## SET TASK
Please render the part of the listing that opens with the line containing "Expand the Office Insider dropdown chevron" and closes with the line containing "pos(1319,184)" as a two-column CSV with the columns command and location, one row for each command paired with its answer. Put each value in a single quoted field, with line breaks replaced by spaces.

## RAW DATA
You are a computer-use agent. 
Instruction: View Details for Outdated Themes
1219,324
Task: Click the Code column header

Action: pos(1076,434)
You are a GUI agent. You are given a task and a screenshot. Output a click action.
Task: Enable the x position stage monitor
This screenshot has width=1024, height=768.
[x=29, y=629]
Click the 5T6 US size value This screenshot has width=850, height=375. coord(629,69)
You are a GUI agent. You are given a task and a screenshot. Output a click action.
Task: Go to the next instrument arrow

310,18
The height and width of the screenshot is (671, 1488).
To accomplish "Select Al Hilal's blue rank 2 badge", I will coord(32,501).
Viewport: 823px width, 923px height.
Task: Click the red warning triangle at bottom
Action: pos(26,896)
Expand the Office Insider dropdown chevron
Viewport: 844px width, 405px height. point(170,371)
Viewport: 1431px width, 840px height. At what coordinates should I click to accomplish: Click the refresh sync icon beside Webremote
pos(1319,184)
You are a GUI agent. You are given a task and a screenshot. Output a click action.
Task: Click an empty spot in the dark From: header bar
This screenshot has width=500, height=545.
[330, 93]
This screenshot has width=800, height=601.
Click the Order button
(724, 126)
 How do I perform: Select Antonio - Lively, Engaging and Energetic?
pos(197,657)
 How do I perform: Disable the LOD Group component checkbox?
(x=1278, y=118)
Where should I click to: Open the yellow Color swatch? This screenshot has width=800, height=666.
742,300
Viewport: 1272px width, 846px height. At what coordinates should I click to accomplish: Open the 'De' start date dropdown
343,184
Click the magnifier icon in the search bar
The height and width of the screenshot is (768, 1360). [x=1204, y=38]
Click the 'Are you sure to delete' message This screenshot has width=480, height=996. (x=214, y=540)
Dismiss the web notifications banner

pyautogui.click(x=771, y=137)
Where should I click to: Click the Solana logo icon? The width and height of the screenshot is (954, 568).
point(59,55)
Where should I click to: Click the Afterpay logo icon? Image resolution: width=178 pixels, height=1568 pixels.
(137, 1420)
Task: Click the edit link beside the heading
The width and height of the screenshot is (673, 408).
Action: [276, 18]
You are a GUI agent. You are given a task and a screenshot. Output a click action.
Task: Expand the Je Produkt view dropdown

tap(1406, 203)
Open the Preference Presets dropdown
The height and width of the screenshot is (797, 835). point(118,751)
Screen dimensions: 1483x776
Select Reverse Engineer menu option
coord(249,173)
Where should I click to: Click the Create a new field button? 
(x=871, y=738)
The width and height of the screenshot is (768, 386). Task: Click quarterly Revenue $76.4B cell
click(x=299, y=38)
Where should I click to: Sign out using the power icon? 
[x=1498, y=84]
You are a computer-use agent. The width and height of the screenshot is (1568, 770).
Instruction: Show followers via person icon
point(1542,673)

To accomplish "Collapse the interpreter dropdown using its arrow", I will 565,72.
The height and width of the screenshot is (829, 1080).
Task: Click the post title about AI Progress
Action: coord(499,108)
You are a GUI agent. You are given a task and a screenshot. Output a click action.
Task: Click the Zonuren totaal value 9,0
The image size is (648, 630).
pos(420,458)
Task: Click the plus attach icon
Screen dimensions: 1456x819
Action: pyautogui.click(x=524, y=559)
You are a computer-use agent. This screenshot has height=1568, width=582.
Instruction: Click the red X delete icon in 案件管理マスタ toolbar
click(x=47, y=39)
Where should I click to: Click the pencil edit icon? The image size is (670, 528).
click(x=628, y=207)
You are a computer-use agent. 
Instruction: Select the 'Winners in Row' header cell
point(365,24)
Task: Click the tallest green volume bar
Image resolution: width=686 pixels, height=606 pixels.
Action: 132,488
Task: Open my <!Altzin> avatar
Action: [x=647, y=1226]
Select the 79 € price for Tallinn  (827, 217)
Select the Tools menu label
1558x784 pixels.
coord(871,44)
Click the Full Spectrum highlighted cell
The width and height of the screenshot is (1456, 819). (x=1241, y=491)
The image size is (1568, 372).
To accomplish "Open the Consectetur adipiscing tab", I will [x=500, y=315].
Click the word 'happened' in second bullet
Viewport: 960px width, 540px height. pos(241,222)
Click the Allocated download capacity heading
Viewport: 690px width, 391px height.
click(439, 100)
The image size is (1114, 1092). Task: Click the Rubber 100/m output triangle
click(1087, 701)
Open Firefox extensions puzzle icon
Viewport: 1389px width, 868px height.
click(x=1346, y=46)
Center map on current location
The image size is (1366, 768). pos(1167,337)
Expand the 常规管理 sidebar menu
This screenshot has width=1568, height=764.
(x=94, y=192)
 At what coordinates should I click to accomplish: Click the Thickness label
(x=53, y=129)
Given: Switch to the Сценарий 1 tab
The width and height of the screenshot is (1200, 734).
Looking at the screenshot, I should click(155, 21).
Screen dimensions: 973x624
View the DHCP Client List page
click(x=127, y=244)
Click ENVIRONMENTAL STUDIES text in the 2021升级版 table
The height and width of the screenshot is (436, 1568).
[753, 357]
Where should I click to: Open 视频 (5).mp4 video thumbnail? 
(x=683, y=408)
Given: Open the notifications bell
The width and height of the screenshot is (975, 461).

## SOLUTION
command,location
"Expand the Office Insider dropdown chevron","Viewport: 844px width, 405px height. point(170,371)"
"Viewport: 1431px width, 840px height. At what coordinates should I click to accomplish: Click the refresh sync icon beside Webremote","pos(1319,184)"